In 1958, the “Jazz Impressions from Eurasia” album carried tracks with influences from Turkish and European music. But the standout track is “Calcutta Blues”. Listening to it, you realise how quickly the quartet absorbed the essence of Indian classical music and applied it to the jazz idiom. Rather than playing one of the ragas, they selected a theme consisting of a set of base notes in sequence – and applied the principles to them. Set note progressions, staying within the selected set of notes, and so on. Morello applied his newly learnt technique on the drums and played with his hands. It is still one of the most unusual and intriguing jazz tracks of all time.

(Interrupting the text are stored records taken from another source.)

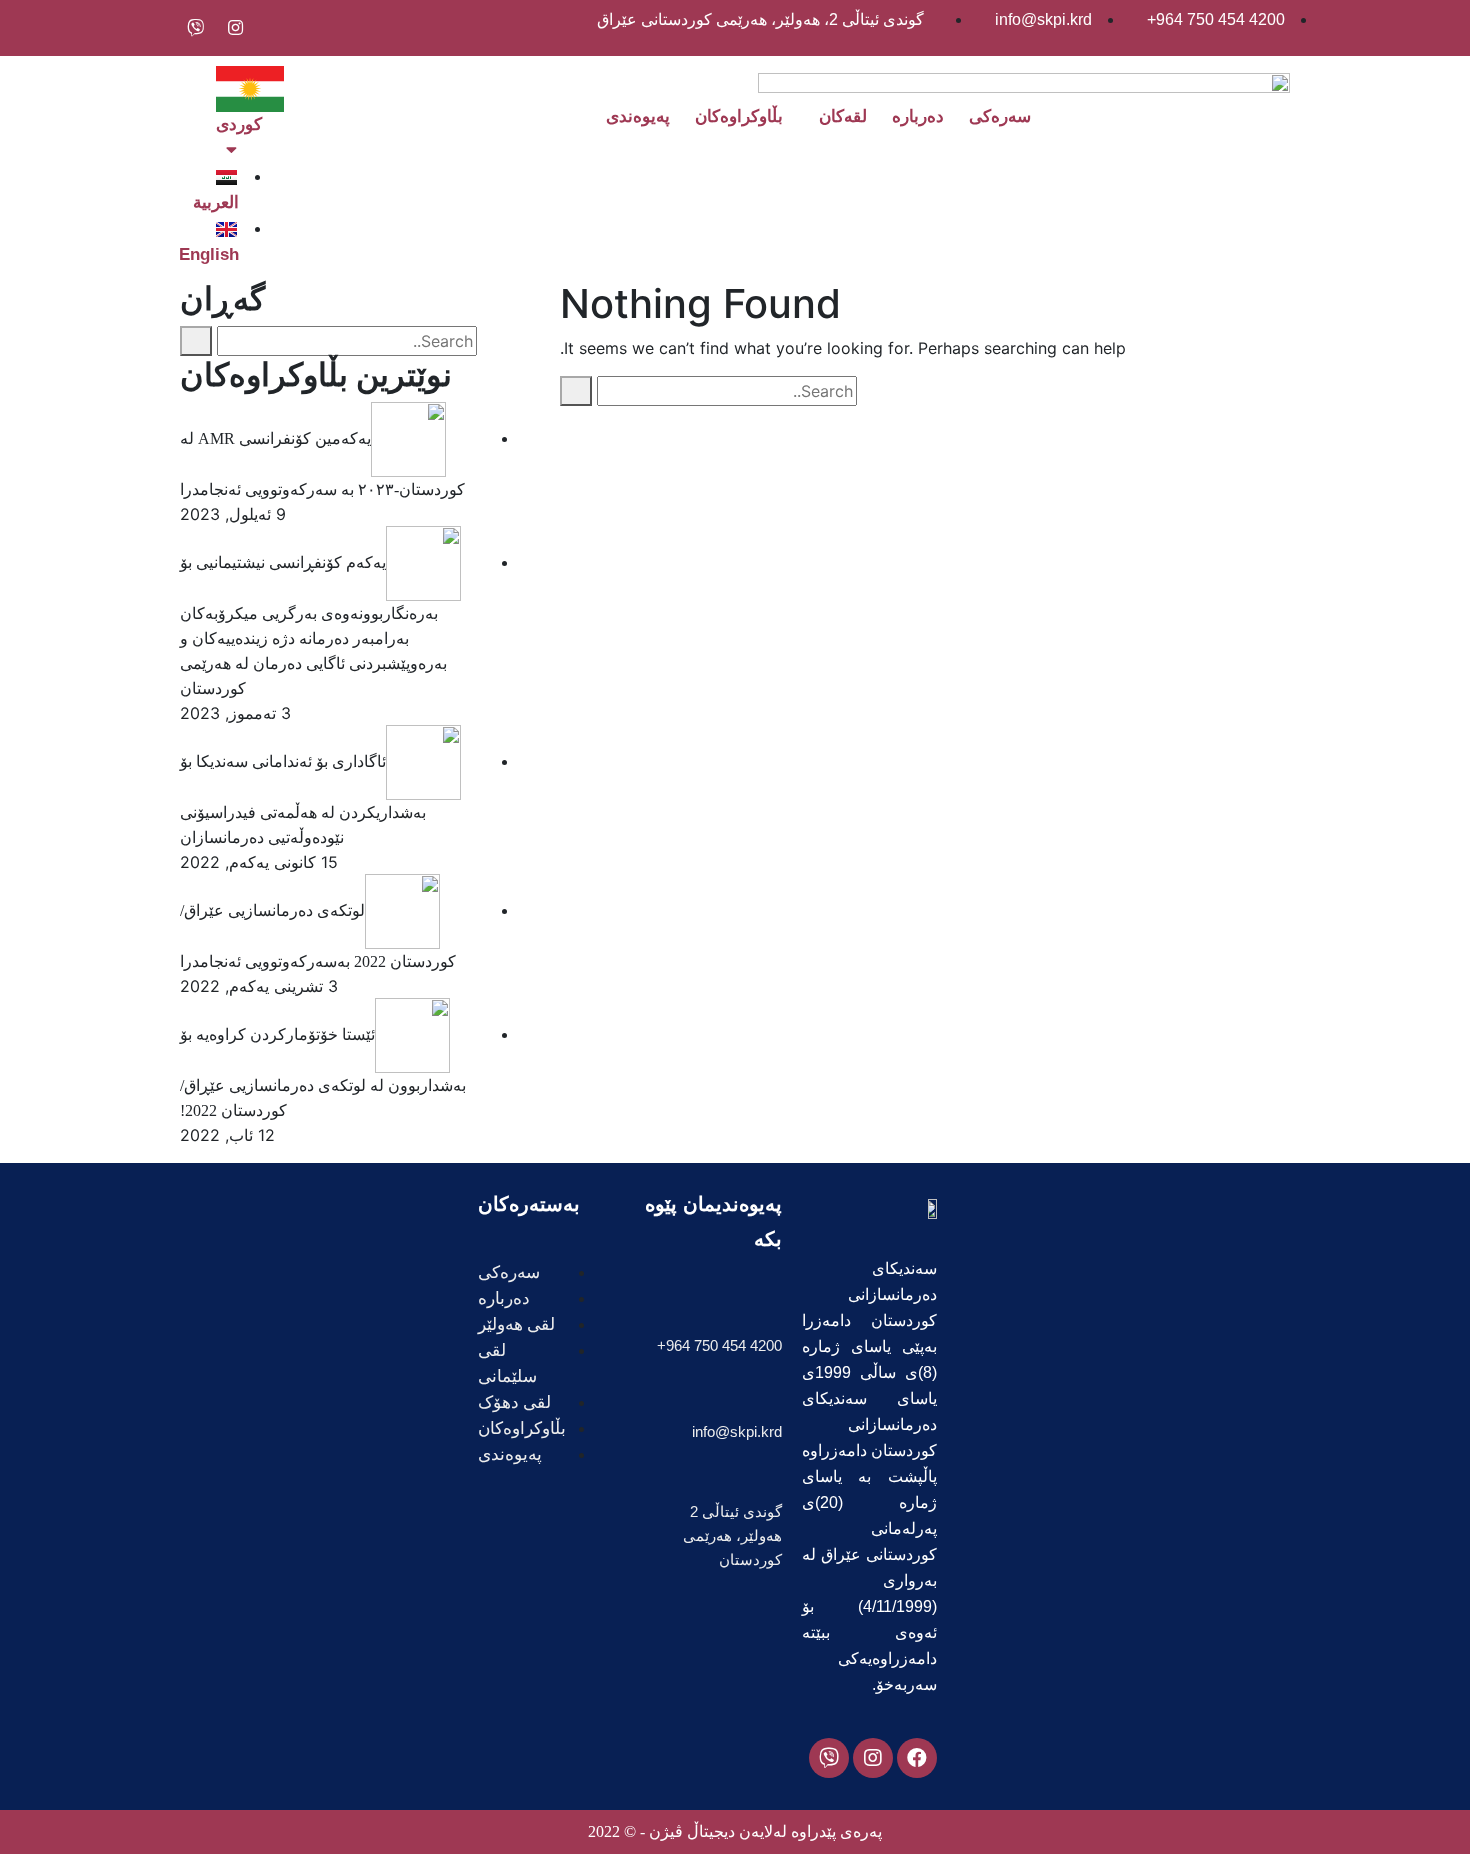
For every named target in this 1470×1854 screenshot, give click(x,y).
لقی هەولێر (516, 1324)
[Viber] (829, 1758)
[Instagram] (873, 1758)
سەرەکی (1000, 116)
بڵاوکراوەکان (739, 116)
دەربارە (918, 116)
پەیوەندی (638, 116)
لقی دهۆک (514, 1402)
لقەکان (843, 116)
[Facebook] (917, 1758)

But they were far from done. They spent the following months thinking deeply about their experiences in India and the East, especially around the concept of time in music. It was intended to be a new album featuring specially composed tracks that would demonstrate the impact of different time signatures on the jazz listening experience.
Cover of the Time Out album
When their record company heard about this, they were not pleased. It was the norm for jazz groups to play standards, or at least create something that did not challenge the public’s ear too much. But Brubeck was adamant.
The new album, “Time Out,” was released, much to the discomfort of the record company. One of the tracks used the 9/8 signature of Mozart’s “Rondo a la Turca”. The company agreed to release the album but on one condition. The Quartet had to do a more standard album based on songs from the movie “Gone With The Wind”. The track “Take Five” – which showcases Morello’s drum skills had been burnished in the tour — used the imaginative 5/4 time signature, and was reluctantly released as a single.
Initially the album tanked, confirming the worst fears of the company. But, then an audience looking for new sounds discovered “Take Five”, and it shot up the pop charts. The album took off and became a big hit, setting the stage for further experimentation on time by the Brubeck Quartet. When interviewed in 2010 by the jazz historian Naresh Fernandes, Brubeck remembered the cross-cultural encounter more than fifty years ago with fondness. A few years after Time Out came out, sixties America discovered Ravi Shankar, and the rest is history.
Words by Ravi Rajagopalan.
Image courtesy Discogs, Kane Records, Pillani Subramania Pillai.
Very incisive and useful. I thought influence of indian classical on western Jazz was a 70’s phenomena. Thanks Ravi.
Wonderful article. I love Take Five esp the drum solo. But I had no clue about the history. Or even the name of the drummer! Thanks to this article as soon as I post this, I will look up Calcutta Blues and the duet with PSP.